How do you deal with m..n relationships in a relational database?
Let's look at an example - books. A book can have 1..n authors. An author can have 1..m books. What is a good way to represent all of the authors of a book?
I came up with an idea to create a Books table and an Authors table. The Authors table has a primary AuthorID key the author's name. The Books table has a primary Book ID and metadata about the book (title, publication date, so on). However, there needs to be a way to link the books to authors and authors to books. And this is where the problem is.
Let's say we have three books by Bob. However, on one book, he wrote it as Bob, PhD. Another he wrote as Dr. Bob, and a third he wrote as Dr. Robert. I want to be able to identify the fact that these authors are, in reality, the same person but credited under different names. I also want to distinguish Bob from another Bob who wrote different books.
Now let's also add in another part to an application, a Person table that keeps track of interesting people. And let's say that Bob is an interesting person.

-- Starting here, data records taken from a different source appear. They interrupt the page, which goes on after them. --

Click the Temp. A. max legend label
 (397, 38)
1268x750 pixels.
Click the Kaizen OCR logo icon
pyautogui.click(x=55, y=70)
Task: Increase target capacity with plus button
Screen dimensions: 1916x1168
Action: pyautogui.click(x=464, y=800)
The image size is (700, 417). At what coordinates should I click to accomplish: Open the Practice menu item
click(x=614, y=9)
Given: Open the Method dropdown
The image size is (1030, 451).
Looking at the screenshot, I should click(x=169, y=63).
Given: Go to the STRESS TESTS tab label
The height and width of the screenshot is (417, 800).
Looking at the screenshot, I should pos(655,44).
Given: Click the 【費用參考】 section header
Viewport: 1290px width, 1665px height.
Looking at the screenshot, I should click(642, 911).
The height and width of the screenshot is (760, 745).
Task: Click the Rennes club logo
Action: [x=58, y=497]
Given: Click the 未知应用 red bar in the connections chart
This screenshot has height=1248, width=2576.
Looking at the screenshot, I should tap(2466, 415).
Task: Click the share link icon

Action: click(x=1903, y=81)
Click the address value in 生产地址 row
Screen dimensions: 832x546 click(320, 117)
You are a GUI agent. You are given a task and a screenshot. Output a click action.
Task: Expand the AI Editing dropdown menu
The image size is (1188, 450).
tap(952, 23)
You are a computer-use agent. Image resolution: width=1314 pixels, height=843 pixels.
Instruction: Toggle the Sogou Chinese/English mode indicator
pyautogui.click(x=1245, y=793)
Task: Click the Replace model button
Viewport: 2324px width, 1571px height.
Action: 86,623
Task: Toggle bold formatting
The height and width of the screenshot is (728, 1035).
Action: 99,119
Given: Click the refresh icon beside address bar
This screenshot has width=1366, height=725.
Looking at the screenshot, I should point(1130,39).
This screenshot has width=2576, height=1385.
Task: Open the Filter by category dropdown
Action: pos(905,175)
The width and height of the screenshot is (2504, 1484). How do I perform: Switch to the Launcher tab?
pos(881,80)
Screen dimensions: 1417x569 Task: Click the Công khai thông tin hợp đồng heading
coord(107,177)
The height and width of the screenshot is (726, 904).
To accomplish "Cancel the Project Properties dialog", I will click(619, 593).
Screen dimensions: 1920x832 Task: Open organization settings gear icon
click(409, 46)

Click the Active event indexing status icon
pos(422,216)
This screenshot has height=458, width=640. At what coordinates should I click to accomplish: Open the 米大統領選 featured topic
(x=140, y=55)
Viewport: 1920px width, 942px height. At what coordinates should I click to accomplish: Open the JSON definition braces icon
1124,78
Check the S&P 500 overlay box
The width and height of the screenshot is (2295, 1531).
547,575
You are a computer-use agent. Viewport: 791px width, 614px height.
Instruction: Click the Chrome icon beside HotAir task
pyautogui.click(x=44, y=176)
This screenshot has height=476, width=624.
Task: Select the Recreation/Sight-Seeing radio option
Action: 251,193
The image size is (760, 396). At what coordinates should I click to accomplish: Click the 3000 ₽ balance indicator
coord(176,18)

I want to not only say that the author of all three books is Bob, but that this interesting Bob is the same Bob as the author Bob.
So what strategies exist for such potentially complicated mapping, while ensuring that the book authors are identified by the name on the cover?
Add another table called BookAuthors with columns for BookID, AuthorID, and NameUsed. A NULL value for NameUsed would mean to pull it from the Author's table instead. This is called an Intersection table.
You'd need three tables -
Book would contain book id, book title, and all the other information you need to collect about the book.
Author would contain author ID as well as other information such as First name, last name that you need to collect about any given author.
BookAuthors would be a many-to-many join, containing BookID, AuthorID, and NameUsed. This would allow the book to have either zero or many authors, for an author to have either zero or many books, and for information about that relationship to be captured. You could also, for example, have a column on the BookAuthor table that described the author's relationship to the book ("Edited By", "Fore word by").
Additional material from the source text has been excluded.